Players who acted on the notice immediately got paid out cleanly. Players who sat on small balances below the redemption threshold lost them.
The bad version of a closure looks completely different.
DingDingDing closed in April 2025 without prior notice and amid a class-action lawsuit, with players reporting confiscated SC balances and refused redemptions.
SweepSlots closed in June 2025 days after launching a Solana memecoin called $SWEEPSLOTS, with players reporting thousands of dollars in unpaid redemptions.
LuckyBird.io sent users an unusual “extended system maintenance” notice on December 10, 2025 warning that unredeemed SC “may be at risk,” then quietly went dark by the end of January.
Grand Vault Casino simply went offline in February 2026 with no notice at all.
Milky Star Slots followed the same pattern in early May 2026, taking its site offline without a shutdown notice or warning.
Across the 24 closures, players who lost money clustered at the same operators where Trustpilot complaint patterns were already poor before the shutdown.
Operators with parent companies that run other live brands — like B2Spin closing SportsMillions while McLuck and Hello Millions continued operating — handled wind-downs cleanly because the parent had reputational reasons to do so.
How to protect your Sweeps Coin balance
A shutdown announcement is the moment your unredeemed Sweeps Coins are most at risk. The closures that paid players out and the ones that did not have a few clear differences worth recognizing.
The first signal is whether the operator is offering a formal redemption window with a defined end date. Every closure that paid players cleanly gave players two to four weeks to submit redemption requests. Closures that did not pay either gave no notice or wrapped a vague “maintenance” message around what was actually a permanent shutdown.
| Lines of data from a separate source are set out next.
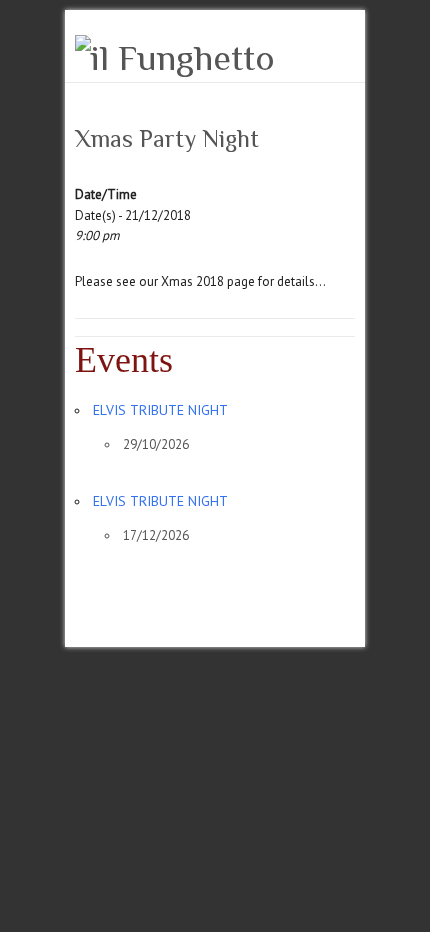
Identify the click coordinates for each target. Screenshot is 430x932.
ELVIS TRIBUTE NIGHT (160, 410)
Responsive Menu (343, 55)
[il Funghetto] (175, 58)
The second signal is whether the brand has a parent operator with other live properties. Closures inside larger portfolios almost always pay players out, because the parent has reputational reasons to handle the wind-down cleanly. Closures by single-brand operators or by groups already known for poor support are where the unpaid-redemption stories cluster.
The best advice is straightforward. Don’t sit on large Sweeps Coins balances at brands without an established track record, especially if the operator’s only US property is the one you’re playing at.
If you’re playing at a smaller brand or a new casino, redeem early and redeem often — the moment your balance crosses the minimum.